Anyone who makes a living by stringing words together is someone who likely formulates “rules”—self-made, self-imposed rules—for improving his or her own writing. I’m not referring to anything grammatical or mechanical. Those conventional ideas are already established and in wide circulation. I’m referring to rules of my own devising—rules or practices that I have concocted based on my own trials-and-errors and that I feel make my work more effective. Maybe “tips” is a better term here, and if so, fine.
At any rate, I’ve hatched ideas and refined approaches and found ways to crystallize my own personal refinements into “rules” or practices that I have ingrained into my thinking. It becomes second nature to implement these practices in my own writing and to apply them at times to others’ work, as when I’m wearing my editing hat. (Editing visor? No editor wears those translucent green eyeshades anymore, along with the sleeve garters on their upper sleeves, but they were cool in their day. Editors are sometimes a little quirky.)
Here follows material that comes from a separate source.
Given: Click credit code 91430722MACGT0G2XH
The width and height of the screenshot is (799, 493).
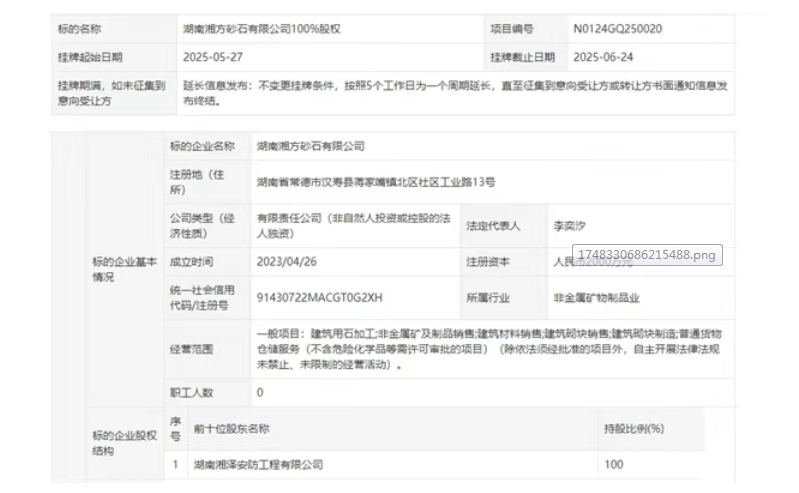Looking at the screenshot, I should point(319,298).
I’m also a collector of writing tips from great writers, and such tips, or even whole lists of tips, are plentifully available on the web. Helpful, too. All of this being so, it came as a surprise to me, decades into my writing life, that I would hit upon an idea, or a “rule,” that I’d not seen in lists of writing tips—an idea that I feel is as good as any other I’ve encountered or cooked up on my own.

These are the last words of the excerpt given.